# Is it a good idea?



## Zanna (Sep 28, 2006)

Hello! Hubby used to raise pigeons as a kid, and is very interested in doing so again. However, for now, we are in a flat in a residential area of our city. There are lots of feral pigeons around -- in fact, last night there was one who was in front of our home for a few hours, just hangin' out. Anyway, my husband has gotten me very excited about pigeons -- and I was wondering if it is a good idea to try to attract some to our back porch. 

The downstairs neighbor has a cat -- but he's quite lazy and never ventures up to our porch, or very far out of their fenced-in yard. 

I'd love to have some who come to feed, and eventually eat from my hand. They are so beautiful and alluring!  

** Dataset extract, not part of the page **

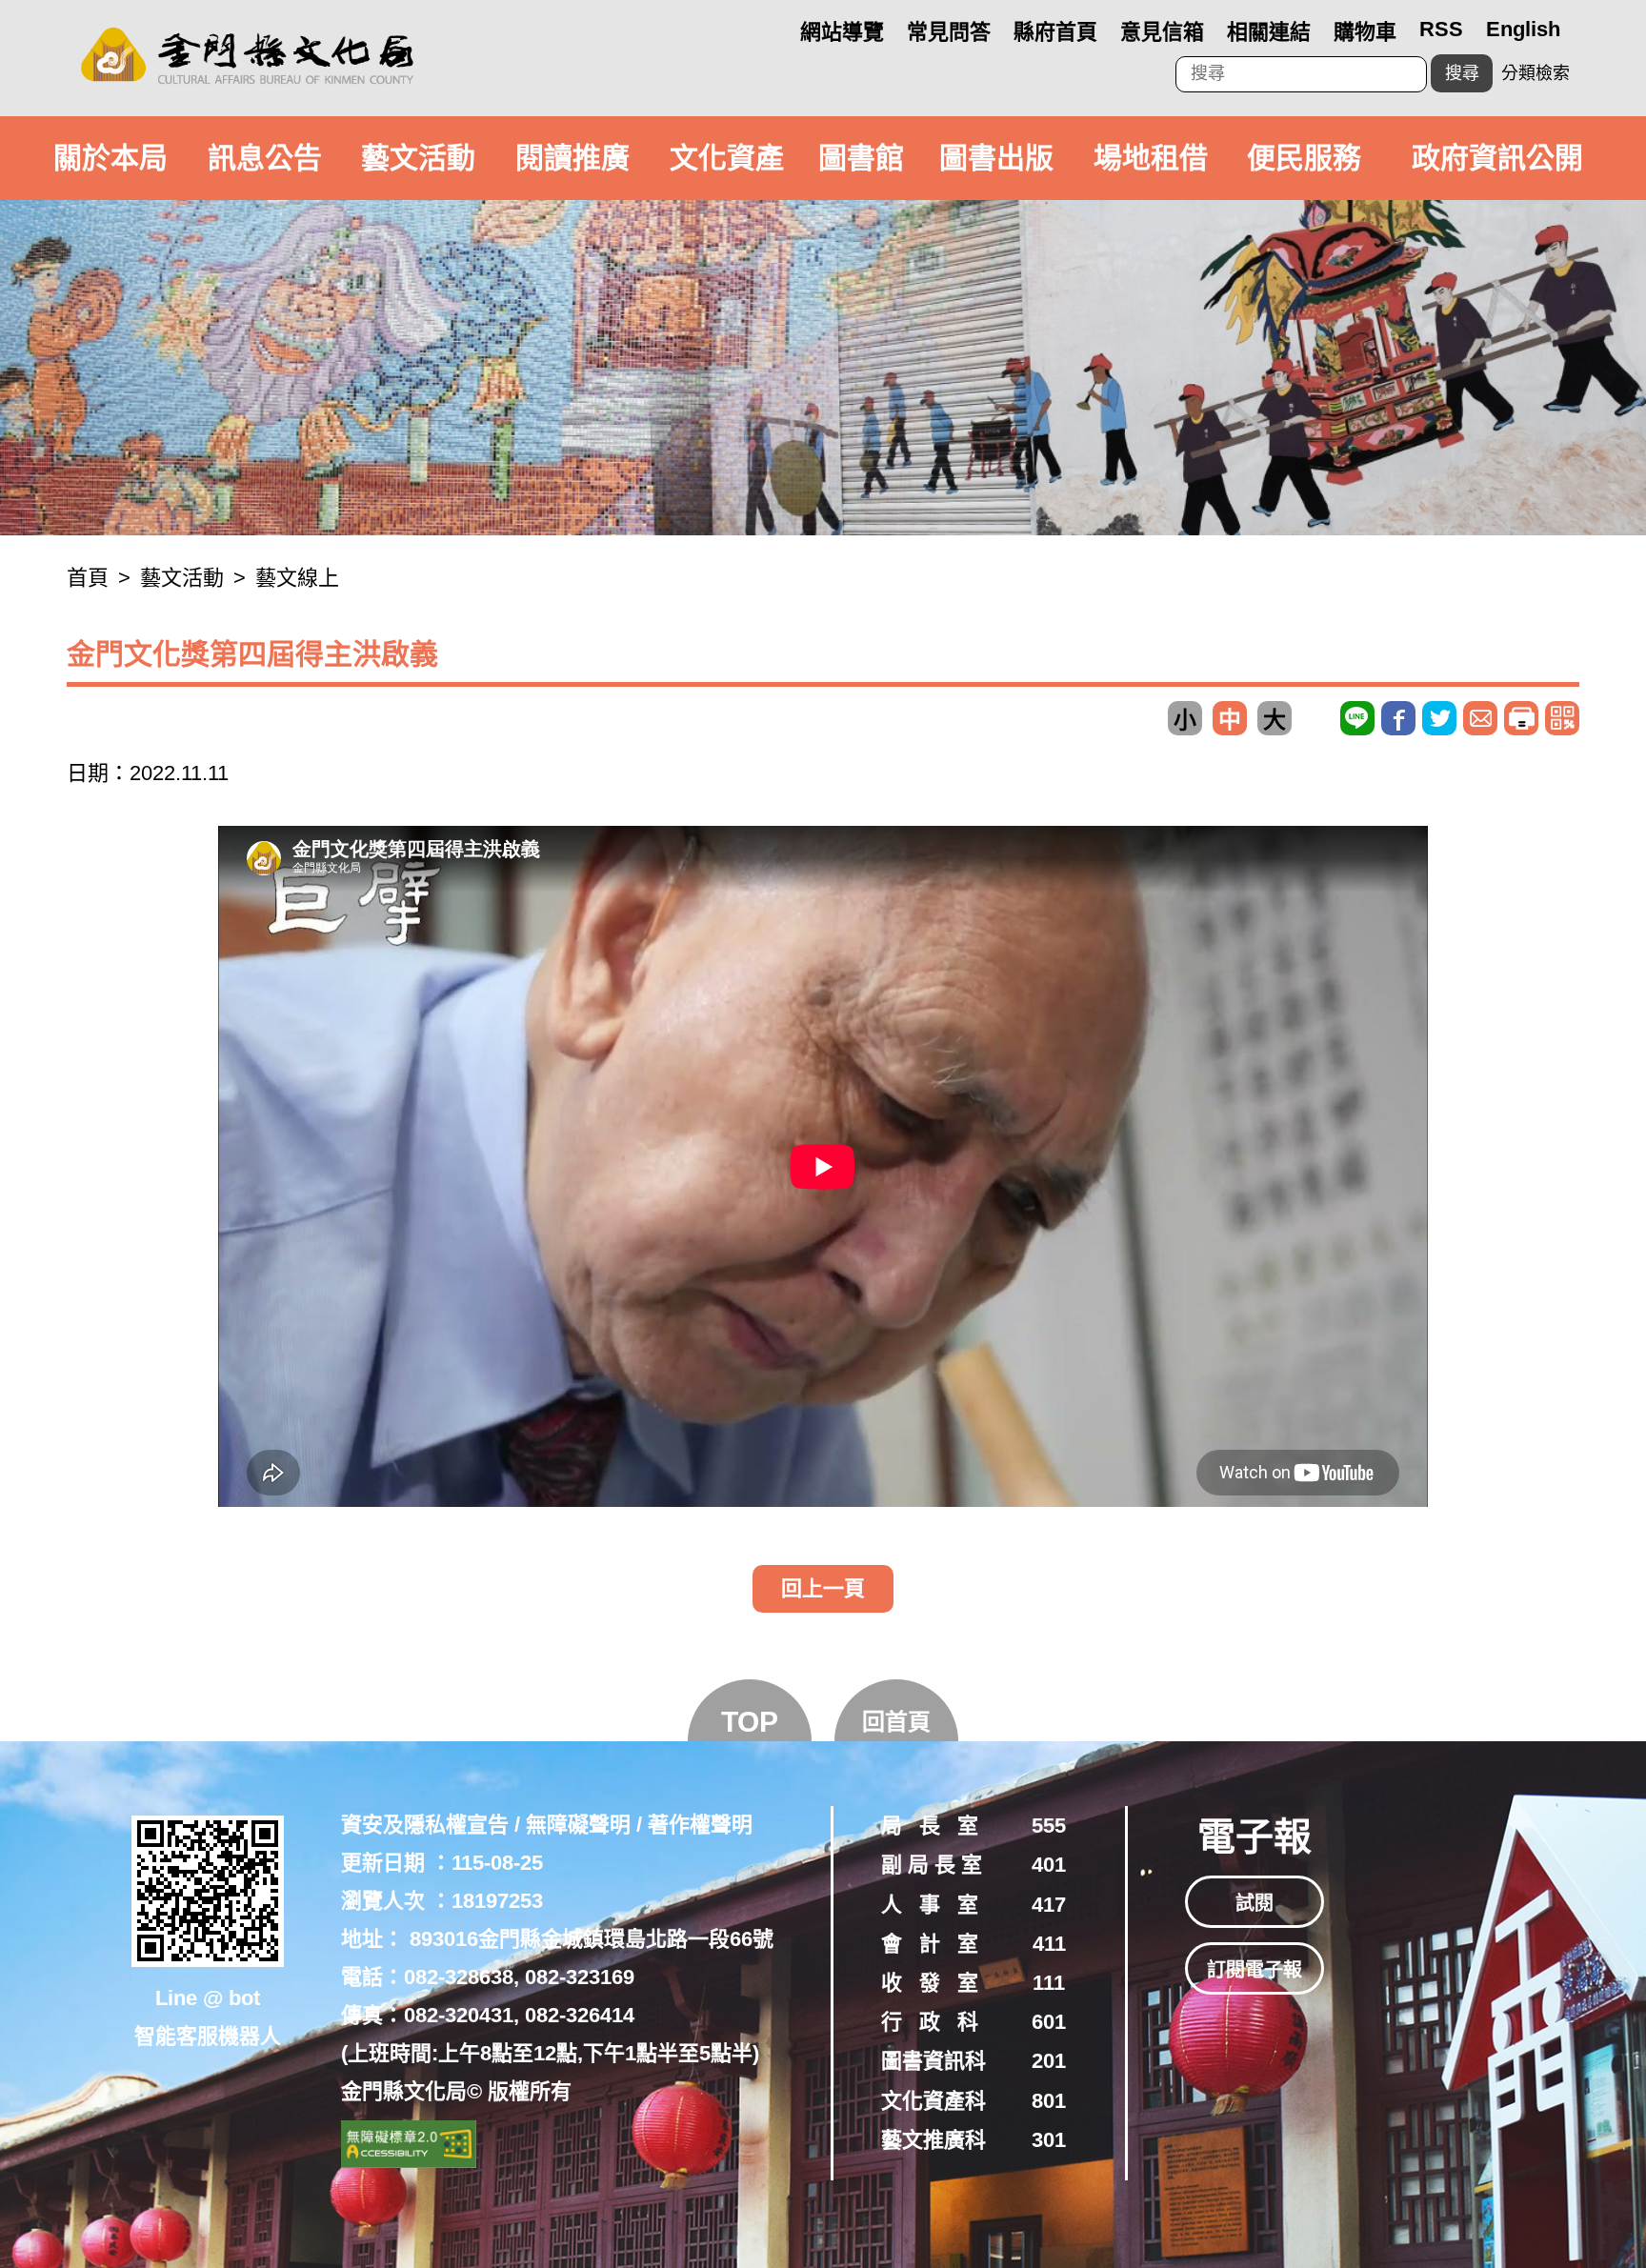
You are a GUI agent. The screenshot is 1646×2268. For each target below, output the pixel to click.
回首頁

Am I being too self-centered in my desire? Would it be good for the pigeons? Would I be putting them at risk? I read other posts about attracting pigeons where someone might shoot them, etc. But there are lots that hang around our home and no one bothers them. 

And -- if y'all think it's an okay thing -- what food do we give them? I have about 80# of wild bird seed that I can add something to to get the right mix, at least to begin with. 

Any ideas? Thanks.
Zanna


----------



## Skyeking (Jan 17, 2003)

Hello and thank you for your interest and concern in feeding our noble feral flock.

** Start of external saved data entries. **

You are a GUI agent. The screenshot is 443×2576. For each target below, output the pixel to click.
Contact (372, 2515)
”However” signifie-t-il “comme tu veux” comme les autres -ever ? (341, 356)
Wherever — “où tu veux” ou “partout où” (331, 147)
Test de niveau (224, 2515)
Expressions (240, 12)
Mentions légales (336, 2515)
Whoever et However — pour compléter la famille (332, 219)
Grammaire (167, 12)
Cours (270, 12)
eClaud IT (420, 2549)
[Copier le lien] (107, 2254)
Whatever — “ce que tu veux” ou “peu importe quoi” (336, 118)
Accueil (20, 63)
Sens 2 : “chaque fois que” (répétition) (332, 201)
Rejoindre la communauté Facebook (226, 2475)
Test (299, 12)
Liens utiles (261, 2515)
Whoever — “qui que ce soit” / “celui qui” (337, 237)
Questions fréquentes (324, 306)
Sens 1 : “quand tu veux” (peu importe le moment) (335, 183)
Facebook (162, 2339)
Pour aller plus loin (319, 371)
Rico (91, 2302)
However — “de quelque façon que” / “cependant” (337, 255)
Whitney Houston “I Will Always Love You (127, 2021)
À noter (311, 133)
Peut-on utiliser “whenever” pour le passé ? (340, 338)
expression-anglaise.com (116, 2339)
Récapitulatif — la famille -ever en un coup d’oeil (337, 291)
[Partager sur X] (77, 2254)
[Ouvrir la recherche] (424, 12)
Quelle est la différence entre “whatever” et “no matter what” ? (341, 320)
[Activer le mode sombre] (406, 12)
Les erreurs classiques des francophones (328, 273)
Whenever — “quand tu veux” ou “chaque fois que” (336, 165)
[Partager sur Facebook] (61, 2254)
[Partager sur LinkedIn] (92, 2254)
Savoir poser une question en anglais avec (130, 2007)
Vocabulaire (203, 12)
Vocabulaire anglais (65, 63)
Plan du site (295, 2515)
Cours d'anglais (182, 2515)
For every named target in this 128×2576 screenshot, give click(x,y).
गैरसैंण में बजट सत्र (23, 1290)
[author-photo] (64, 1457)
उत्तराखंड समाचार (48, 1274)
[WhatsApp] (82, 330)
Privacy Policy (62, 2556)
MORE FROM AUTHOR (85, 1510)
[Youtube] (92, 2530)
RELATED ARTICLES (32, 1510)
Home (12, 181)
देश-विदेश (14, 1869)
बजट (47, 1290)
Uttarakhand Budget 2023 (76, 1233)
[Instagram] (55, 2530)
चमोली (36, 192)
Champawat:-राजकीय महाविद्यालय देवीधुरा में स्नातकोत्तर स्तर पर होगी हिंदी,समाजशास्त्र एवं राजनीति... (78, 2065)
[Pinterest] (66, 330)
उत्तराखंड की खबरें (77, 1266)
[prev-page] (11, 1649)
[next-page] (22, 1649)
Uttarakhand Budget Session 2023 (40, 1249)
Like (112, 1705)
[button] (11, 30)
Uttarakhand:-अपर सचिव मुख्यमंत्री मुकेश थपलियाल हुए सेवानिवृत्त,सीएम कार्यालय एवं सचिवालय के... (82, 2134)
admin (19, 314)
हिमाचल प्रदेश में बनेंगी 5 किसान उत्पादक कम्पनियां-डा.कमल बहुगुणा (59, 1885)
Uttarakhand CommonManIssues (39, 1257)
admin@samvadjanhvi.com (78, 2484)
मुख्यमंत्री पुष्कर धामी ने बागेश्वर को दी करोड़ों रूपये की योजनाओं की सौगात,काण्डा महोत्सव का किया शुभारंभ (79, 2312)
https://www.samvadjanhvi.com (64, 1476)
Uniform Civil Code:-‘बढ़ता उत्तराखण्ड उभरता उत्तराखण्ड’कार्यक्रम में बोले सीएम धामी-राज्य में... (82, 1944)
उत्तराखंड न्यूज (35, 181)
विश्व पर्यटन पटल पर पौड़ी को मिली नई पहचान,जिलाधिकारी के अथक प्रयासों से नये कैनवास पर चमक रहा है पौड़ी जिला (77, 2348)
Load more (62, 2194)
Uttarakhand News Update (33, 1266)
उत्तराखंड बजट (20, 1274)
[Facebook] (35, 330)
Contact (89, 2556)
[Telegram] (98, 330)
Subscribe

It is good that you thought first about the consequences in regards to the birds well-being.

When you start feeding pigeons they will love you for it, but they will bring their friends, neighbors, and eventually their babies, and might even want to move in. That is not a problem for us pigeon lovers, but it might be a problem if you have neighbors who live hearby. 

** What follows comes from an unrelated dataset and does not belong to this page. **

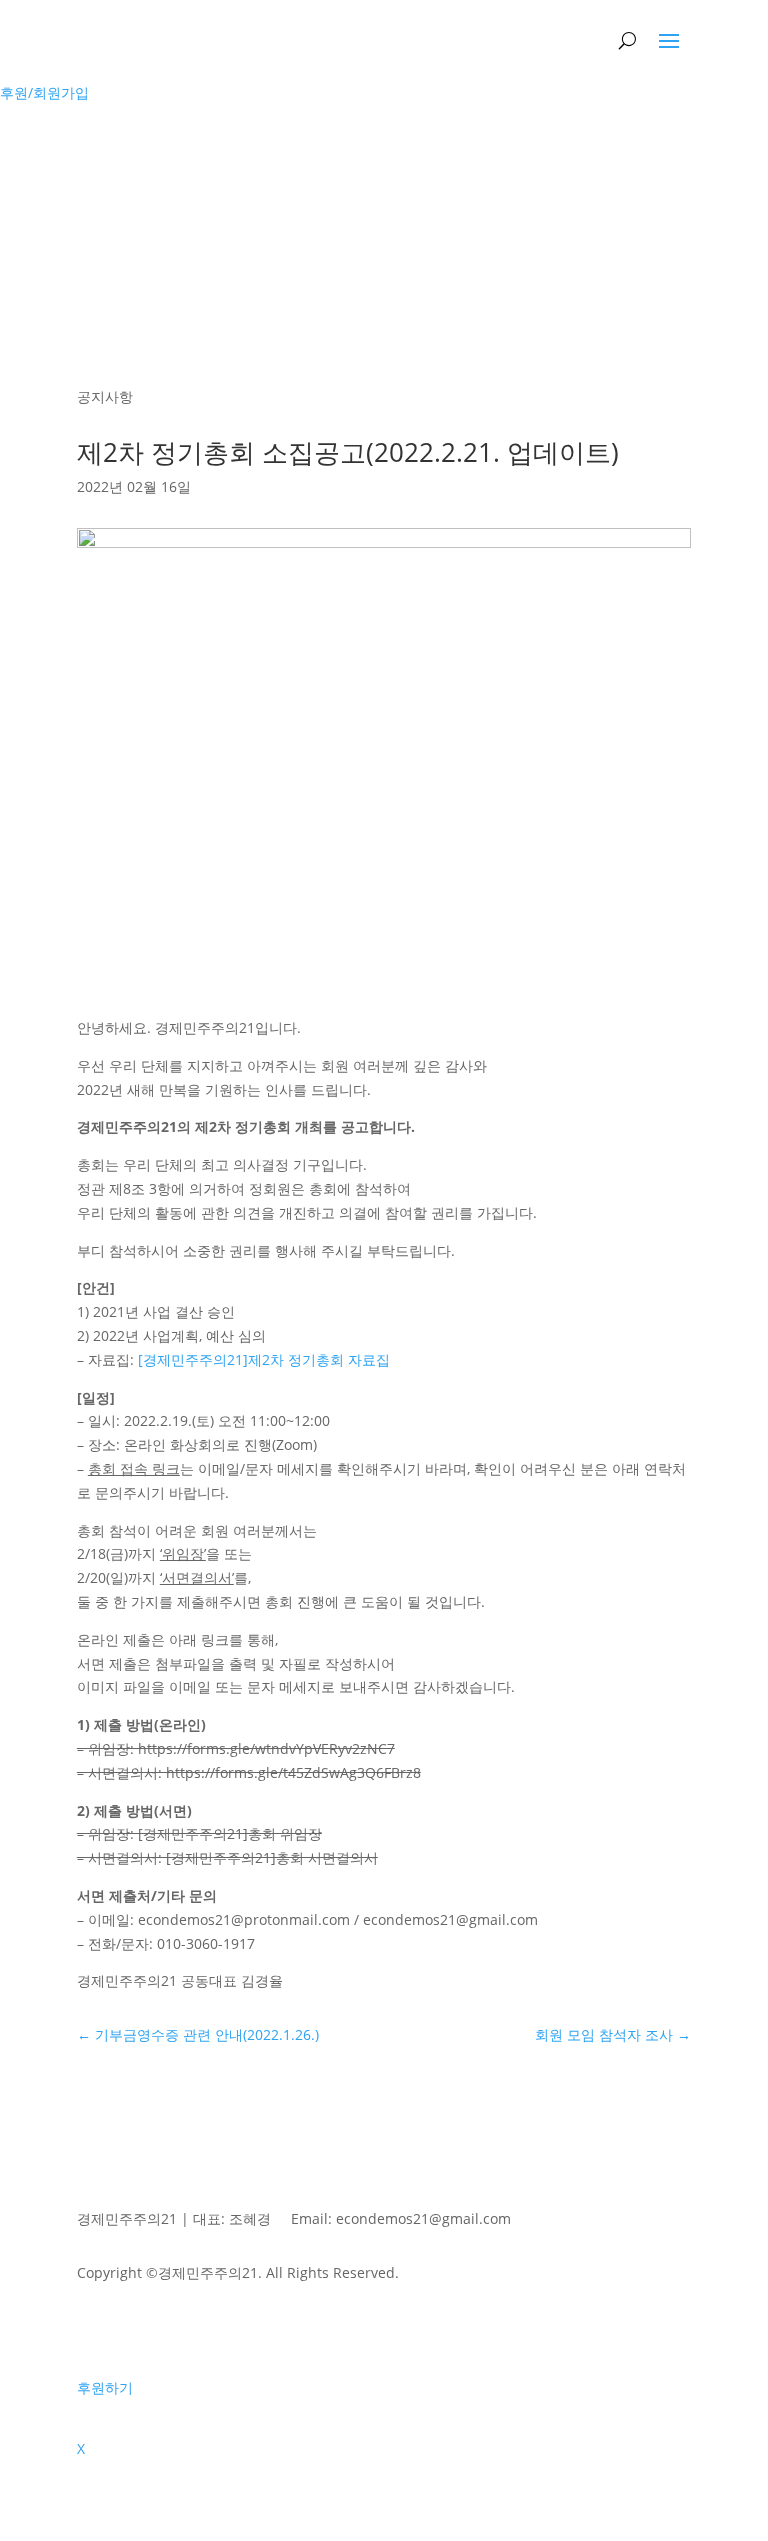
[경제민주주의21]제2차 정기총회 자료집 (264, 1359)
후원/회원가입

You need to consider their thoughts and feelings in the matter,only because what eventually might transpire, not to mention check your local laws to see if you have a law against feeding pigeons. It sounds terrible, but these laws do exist, and one complaint can end their being fed.

If you do feed them, it would be best to only feed them from your hand, and don't leave any seed laying around for evidence, and to keep the number down. Once they are noticed, you will be surprised at how many neighbors take notice and even just one complaint can result in alot of trouble for the birds, as well as you.

Check out this link for some ideas:

http://www.pigeons.biz/forums/showthread.php?t=10849

Here is a quality pigeon seed, you don't have to buy it, youcan add some of the ingredients to a regular wild bird mix, they love green split peas too:


http://purgrain.com/ingredients.htm


----------